The levene p-value is greater than alpha of 0.05. We cannot reject the null hypothesis, thus treating the variances as equal.

In [138]:
# compare the sample means with t_test_ind

# find the pvalue of the means
t_statistic, p_value = st.ttest_ind(good_weather['duration_seconds'],
                                    bad_weather['duration_seconds'], equal_var=True)

print("p value:", pvalue)
print("t statistic:", t_statistic)

p value: 1.3318772977743245e-11
t statistic: -6.8404589322166425


OH that is tiny! We should confidently reject the null hypothesis, and the t statistic was negative, that means the bad weather trips lasted longer on average.

In [141]:
# what are the actual averages
print(f"good weather trip average: {good_weather['duration_seconds'].mean()}")
print(f"bad weather trip average: {bad_weather['duration_seconds'].mean()}")

good weather trip average: 2013.2789115646258
bad weather trip average: 2427.2055555555557


### Conclusion
___
Weather conditions have an impact on the average taxi ride durations, for the city of Chicago and on Saturday's in November. That is a rather specific situation, however that was the data we were able to use. 

The heart of 'downtown' is the most popular drop off location and the distribution of rides per company is unbalanced.
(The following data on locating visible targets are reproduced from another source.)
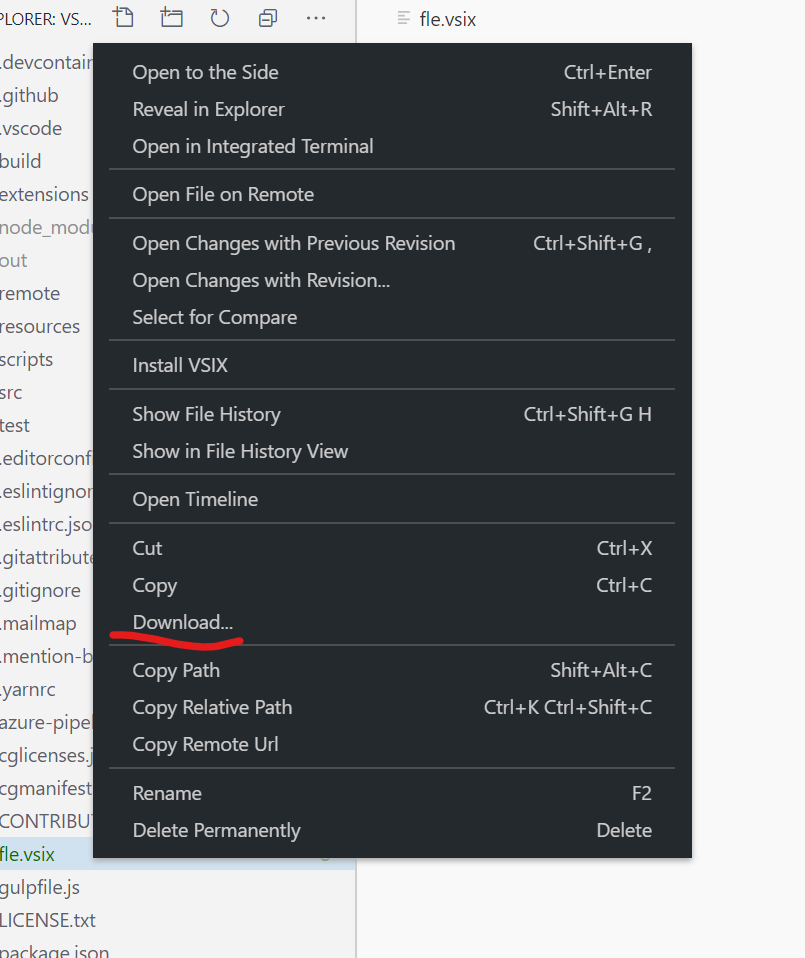
Task: Expand the extensions folder
Action: 44,194
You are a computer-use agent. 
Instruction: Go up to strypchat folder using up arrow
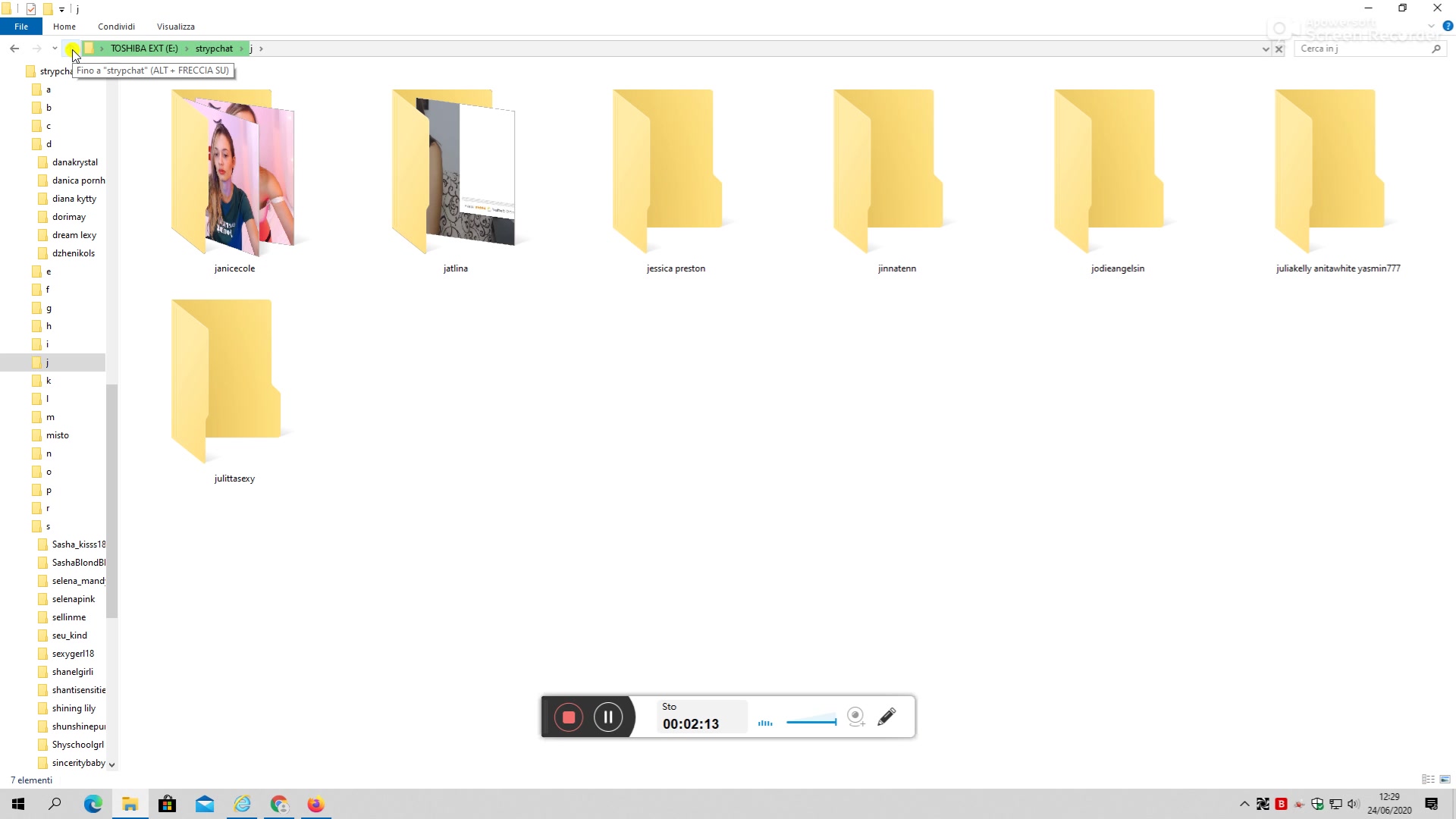pyautogui.click(x=71, y=49)
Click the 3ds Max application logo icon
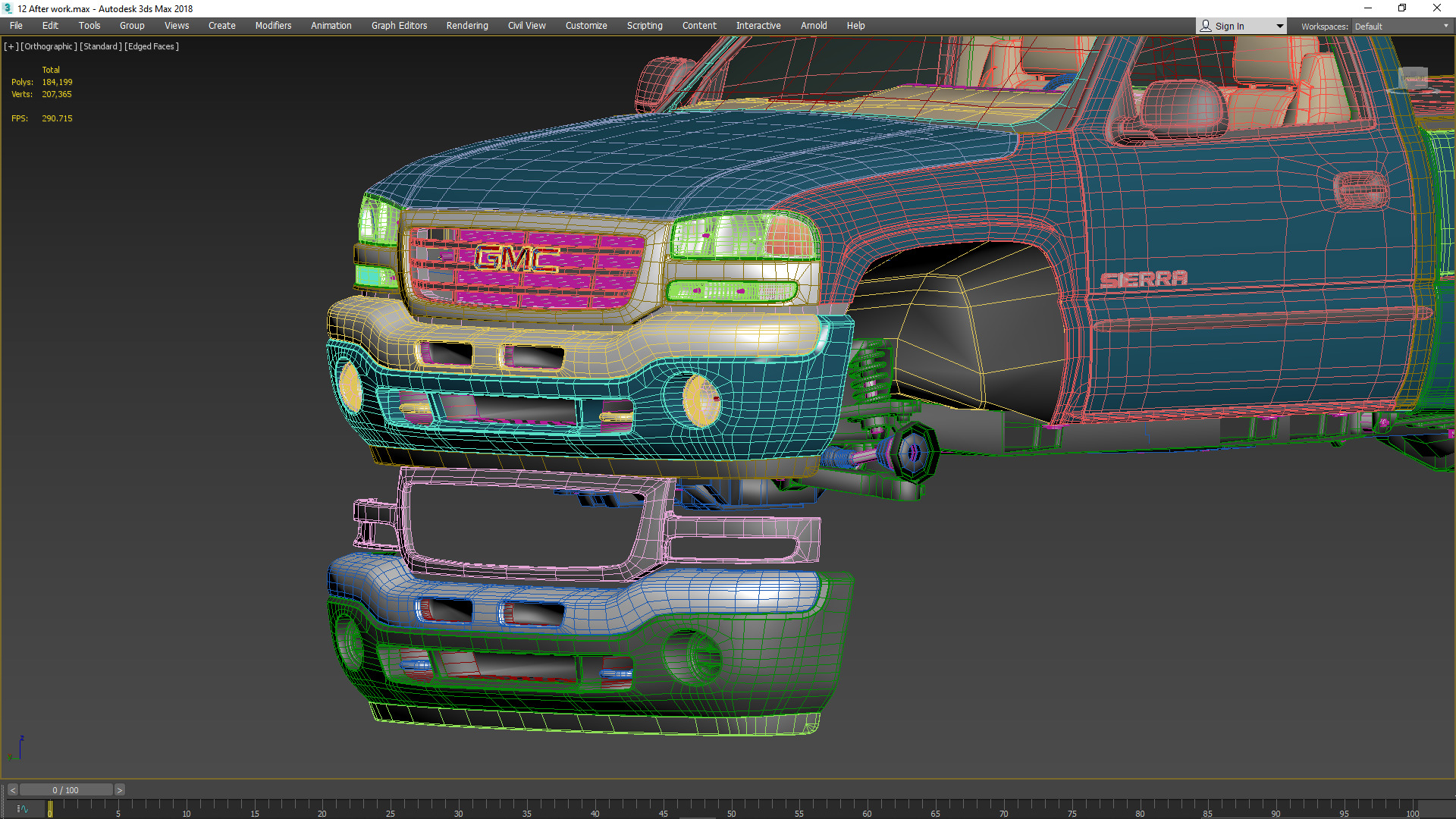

It CANNOT be determined from the data, why the rides are longer, simply that there is a difference highly unlikely to come from chance.

Bad weather trips are on average ~414 seconds longer, that's nearly 7 mins. 

There appears to be some binomial-ness, binomiality, to the ride durations. both good weather and bad weather had similiar peaks. People either ride about 20mins or 40mins

Our p-value was: 1.3318772977743245e-11
That is tiny! So tiny that the difference in mean can confidently be assessed as real. We can Accept the alternative hypothesis. The odds these results were up to chance is about 1000 times less likely than me winning the lottery 1/100,00,000

notes:
Alpha/ p-value will be set to 0.05 due to imbalanced samples in weather conditions, good job chicago weather!
Samples are large enough to act as normalized, the relative shape of the histograms match.